A number sign (#) is used with this entry because of evidence that autosomal dominant cerebral arteriopathy with subcortical infarcts and leukoencephalopathy type 2 (CADASIL2) is caused by heterozygous mutation in the HTRA1 gene (602194) on chromosome 10q26.

Autosomal dominant cerebral arteriopathy with subcortical infarcts and leukoencephalopathy type 2 is a disorder of the small arterial vessels of the brain characterized by stroke, transient ischemic attacks (TIA), cognitive impairment, dementia, balance impairment, gait disturbance, headaches, and/or seizures associated with early confluent or confluent diffuse white matter hyperintensities and sometimes associated with multiple lacunar infarcts and microbleeds. Dilated perivascular spaces with a typical status cribrosum characterized by innumerable dilated Virchow-Robin spaces and resulting in a cribriform change in basal ganglia occur in most patients. CADASIL2 differs from CADASIL1 (125310) by a later age of onset (Verdura et al., 2015).

For a discussion of genetic heterogeneity of CADASIL, see 125310.

Verdura et al. (2015) described 11 unrelated probands with a disorder characterized by the association of subcortical ischemic events and cognitive decline with onset in most patients in their sixth decade. None of the patients had early-onset alopecia or early-onset spondylosis. Three of them suffered from a lumbar disc prolapse late in life. Typical neuroimaging findings included confluent or early confluent white matter hyperintensities on MRI T2-weighted and FLAIR images, with frequent involvement of the external and internal capsules, sometimes associated with multiple lacunar infarcts and microbleeds. Anterior temporal regions and U fibres were spared. Dilated perivascular spaces with a typical status cribrosum characterized by innumerable dilated Virchow-Robin spaces and resulting in a cribriform change in basal ganglia were observed in most patients. The clinical and MRI features of these patients were similar to those of patients with small vessel disease.

**Recorded data**
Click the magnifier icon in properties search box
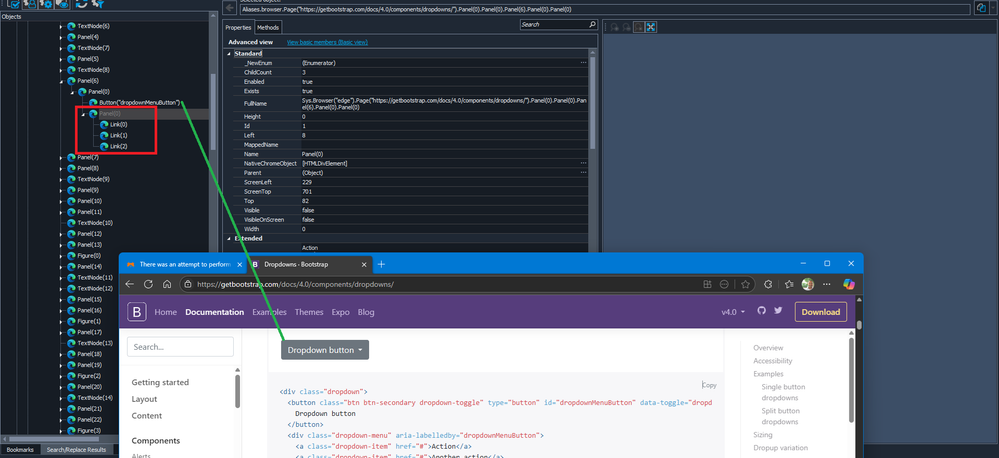 click(x=593, y=24)
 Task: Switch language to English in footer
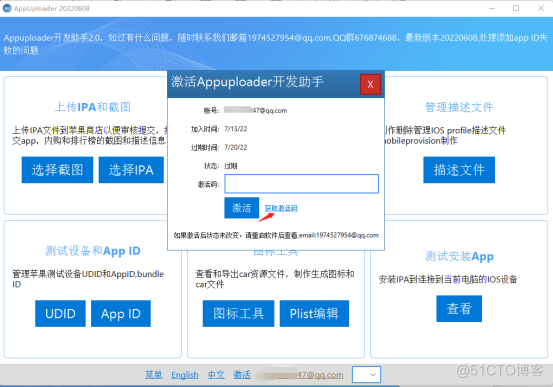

**Problems and tasks**
(1) According to the CADASIL2 entry, how does CADASIL2 differ from CADASIL1?
(2) Reproduce the passage of the CADASIL2 entry starting at "A number sign" and ending at "on chromosome 10q26.".

**Results for the exercise**
(1) It has a later age of onset.

(2)
A number sign (#) is used with this entry because of evidence that autosomal dominant cerebral arteriopathy with subcortical infarcts and leukoencephalopathy type 2 (CADASIL2) is caused by heterozygous mutation in the HTRA1 gene (602194) on chromosome 10q26.